Exercise prompt
Going through the data below, copy out each line where the word "panel" shows up.

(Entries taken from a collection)
==*==

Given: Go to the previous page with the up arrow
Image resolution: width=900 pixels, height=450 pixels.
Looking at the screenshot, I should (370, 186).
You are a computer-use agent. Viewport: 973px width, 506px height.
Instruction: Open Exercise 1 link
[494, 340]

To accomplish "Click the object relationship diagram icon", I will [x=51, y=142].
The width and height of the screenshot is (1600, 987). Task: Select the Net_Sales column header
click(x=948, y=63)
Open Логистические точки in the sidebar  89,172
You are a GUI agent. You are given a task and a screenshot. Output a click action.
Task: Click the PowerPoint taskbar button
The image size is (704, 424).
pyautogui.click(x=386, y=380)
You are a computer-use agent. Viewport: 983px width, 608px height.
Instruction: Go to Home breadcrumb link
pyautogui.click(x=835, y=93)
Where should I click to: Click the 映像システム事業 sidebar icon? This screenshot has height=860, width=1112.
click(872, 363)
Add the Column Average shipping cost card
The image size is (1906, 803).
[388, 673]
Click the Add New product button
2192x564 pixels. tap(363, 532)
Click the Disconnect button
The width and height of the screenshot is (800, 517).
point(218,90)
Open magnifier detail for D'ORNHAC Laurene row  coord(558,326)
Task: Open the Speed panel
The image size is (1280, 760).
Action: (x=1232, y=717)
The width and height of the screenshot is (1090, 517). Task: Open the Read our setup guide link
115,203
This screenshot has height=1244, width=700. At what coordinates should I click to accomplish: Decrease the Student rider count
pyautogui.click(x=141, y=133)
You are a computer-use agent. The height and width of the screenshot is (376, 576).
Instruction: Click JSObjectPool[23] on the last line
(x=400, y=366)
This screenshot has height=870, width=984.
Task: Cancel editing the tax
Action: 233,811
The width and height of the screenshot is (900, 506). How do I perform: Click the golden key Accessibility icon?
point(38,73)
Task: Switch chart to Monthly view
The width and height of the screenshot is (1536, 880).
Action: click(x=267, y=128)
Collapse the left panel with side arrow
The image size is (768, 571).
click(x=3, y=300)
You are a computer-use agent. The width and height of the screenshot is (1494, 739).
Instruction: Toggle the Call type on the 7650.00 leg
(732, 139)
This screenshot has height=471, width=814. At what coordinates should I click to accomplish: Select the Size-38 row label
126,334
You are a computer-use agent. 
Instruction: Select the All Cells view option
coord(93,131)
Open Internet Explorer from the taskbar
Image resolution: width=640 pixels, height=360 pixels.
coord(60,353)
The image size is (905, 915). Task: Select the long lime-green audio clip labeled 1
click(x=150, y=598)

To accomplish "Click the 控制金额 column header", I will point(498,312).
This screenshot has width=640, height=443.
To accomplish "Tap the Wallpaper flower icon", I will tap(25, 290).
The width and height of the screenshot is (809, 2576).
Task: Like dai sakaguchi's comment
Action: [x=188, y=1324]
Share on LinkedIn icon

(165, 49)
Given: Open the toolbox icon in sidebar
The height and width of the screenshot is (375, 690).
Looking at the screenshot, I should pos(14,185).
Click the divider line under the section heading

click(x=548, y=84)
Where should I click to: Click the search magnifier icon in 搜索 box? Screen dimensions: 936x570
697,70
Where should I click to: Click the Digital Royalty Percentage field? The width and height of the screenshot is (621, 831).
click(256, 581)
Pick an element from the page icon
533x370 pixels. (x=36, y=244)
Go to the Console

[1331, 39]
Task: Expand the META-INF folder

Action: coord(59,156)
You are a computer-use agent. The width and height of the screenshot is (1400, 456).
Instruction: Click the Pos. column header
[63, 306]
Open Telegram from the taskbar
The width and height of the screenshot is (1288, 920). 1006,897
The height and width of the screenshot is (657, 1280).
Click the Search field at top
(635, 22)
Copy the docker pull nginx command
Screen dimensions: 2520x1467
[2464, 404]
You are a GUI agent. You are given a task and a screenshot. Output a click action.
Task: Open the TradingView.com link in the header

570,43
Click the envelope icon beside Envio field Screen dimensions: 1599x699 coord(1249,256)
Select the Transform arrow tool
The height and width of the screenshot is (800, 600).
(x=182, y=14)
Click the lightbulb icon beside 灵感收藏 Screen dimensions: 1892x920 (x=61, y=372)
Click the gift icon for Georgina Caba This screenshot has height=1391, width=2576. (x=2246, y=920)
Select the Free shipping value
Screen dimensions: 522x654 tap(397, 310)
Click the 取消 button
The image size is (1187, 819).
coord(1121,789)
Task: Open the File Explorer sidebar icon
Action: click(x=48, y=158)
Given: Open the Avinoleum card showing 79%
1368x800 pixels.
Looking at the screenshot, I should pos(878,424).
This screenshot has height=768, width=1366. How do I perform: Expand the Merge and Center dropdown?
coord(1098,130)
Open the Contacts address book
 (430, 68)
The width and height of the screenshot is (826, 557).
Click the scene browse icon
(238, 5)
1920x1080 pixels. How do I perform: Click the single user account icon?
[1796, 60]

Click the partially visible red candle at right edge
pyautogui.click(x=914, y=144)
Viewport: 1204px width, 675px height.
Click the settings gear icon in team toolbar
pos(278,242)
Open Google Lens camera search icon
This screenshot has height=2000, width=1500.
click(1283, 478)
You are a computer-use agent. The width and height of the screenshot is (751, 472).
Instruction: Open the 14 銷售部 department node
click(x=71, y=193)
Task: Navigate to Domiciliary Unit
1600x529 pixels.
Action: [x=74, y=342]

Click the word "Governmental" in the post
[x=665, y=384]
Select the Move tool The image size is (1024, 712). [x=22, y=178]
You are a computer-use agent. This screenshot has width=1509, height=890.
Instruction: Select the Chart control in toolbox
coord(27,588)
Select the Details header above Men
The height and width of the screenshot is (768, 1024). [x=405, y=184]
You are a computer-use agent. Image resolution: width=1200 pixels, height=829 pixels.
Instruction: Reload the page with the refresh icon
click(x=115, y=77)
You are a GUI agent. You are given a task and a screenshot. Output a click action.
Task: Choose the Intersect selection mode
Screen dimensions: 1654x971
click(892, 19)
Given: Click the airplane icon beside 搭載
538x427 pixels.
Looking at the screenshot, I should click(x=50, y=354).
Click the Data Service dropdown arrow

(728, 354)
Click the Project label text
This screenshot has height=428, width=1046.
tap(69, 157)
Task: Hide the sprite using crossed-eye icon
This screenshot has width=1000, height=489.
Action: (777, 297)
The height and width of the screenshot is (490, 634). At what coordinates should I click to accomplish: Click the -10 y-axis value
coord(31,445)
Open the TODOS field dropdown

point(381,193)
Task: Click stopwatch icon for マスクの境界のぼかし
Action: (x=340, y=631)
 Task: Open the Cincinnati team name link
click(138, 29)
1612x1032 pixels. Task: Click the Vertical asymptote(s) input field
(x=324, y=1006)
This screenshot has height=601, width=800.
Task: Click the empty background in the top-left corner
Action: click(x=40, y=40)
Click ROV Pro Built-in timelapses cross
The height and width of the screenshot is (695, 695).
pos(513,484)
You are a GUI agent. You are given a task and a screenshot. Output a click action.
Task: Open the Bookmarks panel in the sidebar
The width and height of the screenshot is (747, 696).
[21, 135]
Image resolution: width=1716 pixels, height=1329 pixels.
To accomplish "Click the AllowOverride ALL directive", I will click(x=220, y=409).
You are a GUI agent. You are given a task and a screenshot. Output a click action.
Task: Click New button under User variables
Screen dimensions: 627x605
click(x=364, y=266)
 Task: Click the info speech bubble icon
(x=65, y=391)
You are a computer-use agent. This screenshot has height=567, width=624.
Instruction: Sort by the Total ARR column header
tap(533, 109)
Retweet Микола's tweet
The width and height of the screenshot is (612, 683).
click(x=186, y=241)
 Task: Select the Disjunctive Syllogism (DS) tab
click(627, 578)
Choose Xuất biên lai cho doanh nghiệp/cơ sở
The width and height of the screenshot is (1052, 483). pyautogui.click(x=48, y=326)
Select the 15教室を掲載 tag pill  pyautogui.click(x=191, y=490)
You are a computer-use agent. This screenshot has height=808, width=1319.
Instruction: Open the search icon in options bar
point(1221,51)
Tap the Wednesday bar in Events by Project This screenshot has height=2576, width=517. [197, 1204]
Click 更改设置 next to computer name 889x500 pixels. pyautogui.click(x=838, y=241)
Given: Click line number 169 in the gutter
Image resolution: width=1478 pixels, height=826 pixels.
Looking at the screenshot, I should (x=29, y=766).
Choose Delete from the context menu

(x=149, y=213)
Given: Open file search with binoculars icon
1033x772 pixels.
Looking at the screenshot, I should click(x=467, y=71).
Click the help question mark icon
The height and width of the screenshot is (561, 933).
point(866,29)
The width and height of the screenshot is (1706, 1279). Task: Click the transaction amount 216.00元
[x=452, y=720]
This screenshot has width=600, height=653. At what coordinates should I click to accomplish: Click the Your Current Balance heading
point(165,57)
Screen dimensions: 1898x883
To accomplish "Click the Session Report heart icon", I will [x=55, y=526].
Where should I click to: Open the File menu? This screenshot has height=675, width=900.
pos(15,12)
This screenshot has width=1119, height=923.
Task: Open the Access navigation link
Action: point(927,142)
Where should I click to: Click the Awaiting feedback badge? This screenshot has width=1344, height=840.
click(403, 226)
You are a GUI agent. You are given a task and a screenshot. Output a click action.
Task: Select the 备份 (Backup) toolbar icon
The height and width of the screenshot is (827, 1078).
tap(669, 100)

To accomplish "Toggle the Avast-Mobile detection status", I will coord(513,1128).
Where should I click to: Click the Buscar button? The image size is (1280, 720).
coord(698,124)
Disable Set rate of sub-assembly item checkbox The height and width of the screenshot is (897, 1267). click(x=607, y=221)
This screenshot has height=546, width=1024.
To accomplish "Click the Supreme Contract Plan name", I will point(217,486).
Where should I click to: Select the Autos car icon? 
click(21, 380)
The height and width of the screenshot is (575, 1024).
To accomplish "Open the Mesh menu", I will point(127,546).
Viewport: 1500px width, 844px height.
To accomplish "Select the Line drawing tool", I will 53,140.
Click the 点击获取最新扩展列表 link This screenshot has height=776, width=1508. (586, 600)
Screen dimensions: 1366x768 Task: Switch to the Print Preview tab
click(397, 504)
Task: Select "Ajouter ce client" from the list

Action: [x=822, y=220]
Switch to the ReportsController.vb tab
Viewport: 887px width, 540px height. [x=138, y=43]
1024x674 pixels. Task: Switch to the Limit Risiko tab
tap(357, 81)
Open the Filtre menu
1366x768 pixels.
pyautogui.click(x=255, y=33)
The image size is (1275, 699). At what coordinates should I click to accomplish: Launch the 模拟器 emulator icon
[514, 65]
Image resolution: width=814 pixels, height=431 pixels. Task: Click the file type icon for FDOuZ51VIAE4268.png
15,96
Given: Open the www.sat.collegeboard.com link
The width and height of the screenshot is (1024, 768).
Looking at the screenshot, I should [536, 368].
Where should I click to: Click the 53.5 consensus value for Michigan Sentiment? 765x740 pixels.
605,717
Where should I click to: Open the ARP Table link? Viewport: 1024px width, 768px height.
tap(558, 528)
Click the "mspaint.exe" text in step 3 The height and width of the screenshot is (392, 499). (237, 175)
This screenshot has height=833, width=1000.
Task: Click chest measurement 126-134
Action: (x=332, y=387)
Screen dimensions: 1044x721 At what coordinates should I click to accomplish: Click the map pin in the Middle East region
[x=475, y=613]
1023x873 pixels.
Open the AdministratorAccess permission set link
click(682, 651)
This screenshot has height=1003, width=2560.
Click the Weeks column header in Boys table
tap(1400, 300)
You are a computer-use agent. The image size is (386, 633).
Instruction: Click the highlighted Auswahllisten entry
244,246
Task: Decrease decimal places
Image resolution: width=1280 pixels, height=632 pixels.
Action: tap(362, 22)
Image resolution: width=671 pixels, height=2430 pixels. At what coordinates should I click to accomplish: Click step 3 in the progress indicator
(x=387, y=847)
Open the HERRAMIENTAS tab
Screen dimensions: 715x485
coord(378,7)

==*==

Answer for the task
Task: Open the Speed panel
Collapse the left panel with side arrow
Task: Open the Bookmarks panel in the sidebar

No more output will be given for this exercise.